For me, Trek was about the philosophosizing and whatnots, so I liked that in TNG and Voyager had more of that than DS9 did, in my estimation. As for the EU and it being garbage, that's what I like about it having been gutted, they're taking the parts that didn't suck, polishing them up, and giving them to us, but different.
I know I'll never be considered to be a "true fan" of either - I've been in the fan-scenes of both for over 35 years, and my unwillingness to exalt them both to the status of "true faith" means I'll never be one of them. I don't believe in canon (in the fandom OR religious senses of the word) and I don't like ANY of the properties in their entirety, just the cool bits.

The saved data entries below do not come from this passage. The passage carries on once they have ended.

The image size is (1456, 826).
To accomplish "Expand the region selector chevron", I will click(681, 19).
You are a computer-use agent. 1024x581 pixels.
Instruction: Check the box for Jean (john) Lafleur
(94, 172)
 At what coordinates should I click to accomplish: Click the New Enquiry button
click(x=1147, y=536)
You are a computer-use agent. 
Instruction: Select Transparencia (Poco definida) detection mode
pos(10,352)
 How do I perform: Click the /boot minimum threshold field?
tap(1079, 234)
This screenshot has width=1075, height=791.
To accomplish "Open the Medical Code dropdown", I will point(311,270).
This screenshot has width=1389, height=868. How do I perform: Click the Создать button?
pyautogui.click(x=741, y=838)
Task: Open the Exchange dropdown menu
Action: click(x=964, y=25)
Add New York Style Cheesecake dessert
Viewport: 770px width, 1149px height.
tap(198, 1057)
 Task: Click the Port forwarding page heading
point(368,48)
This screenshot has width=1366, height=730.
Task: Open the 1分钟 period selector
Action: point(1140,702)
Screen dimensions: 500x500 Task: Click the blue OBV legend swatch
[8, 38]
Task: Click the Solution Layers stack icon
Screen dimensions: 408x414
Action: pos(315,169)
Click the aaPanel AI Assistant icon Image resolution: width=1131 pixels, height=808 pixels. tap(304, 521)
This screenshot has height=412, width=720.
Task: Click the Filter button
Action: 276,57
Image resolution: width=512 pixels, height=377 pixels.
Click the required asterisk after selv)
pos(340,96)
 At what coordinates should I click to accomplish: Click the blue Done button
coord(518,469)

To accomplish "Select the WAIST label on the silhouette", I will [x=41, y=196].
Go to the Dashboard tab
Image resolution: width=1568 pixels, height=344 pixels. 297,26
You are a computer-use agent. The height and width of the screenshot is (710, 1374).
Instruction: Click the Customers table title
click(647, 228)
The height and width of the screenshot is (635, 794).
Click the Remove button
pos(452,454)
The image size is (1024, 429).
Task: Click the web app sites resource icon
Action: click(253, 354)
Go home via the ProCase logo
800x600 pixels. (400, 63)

Star Trek TOS had the "rightest" ratio of "think, you audience" thanks to Spock, the action (and romance, and "screw the rules, we're cut off the Federation) thanks to Kirk, and the isolated "strange" episode. Truth be told, those episodes and movies demanded patience, something movies require less and less since 15 or so years ago (Internet, with twitter specially, favours short attention span...). Voyager... like a gum, became too long, too elongated, too many "we slowly go, and we keep interfering or getting interfered with local lifeforms", with really good chapters and lots of Borg (Mr. Munro being the king of the ST FPS games XD). DS9 simply... well, started as a Babylon 5 "copycat" (they got the ideas and some plots), and then the war started and we saw a completely new side of the Federation, a practical one. Kinda like how Enterprise has good episodes at the beginning, against the Xindi, and in the last season (with the isolators specially), with lots of filler episodes inbetween (and inside). In any case, the true gems in all of those are, for me, the ones about hard choices. Like Sisko said, "living with it". As for the SW Expanded universe, they certainly had a "Warhammer 40" smell to them, with so many disparities between the "level" of the protagonists and the writer's quality. As I said, I'm no fan of the Yuuzhan Vong, nor do I find the novel with the "small figthers piloted and fueled by the drained lifeforce of republicans", and Luke certainly plays like a Mary Sue... but there are ways to make a Mary Sue work, you know, and ways that don't (and are the easier ones). Shadows of the Empire was not bad, Kyle Katarn's games were a mess but had a good history, Thrawn's trilogy was so good (until the last part where the writer confessed he had grown too powerful and he had trouble designing how would he lose) Disney "ported" him to Rebels, and Daala's books weren't so bad either (specially since in the end, Pellaeon went from "2nd in command" in both of those to "leader of a non-specietist Empire", which was the triumph of the common guy). Sure Abrams gives the people what they want, but you can do that within the stablished frame of the saga, keeping the internal consistency, instead of not giving a damn of the rules stablished for all the (still) canon sources, that is lazyness pure and simple.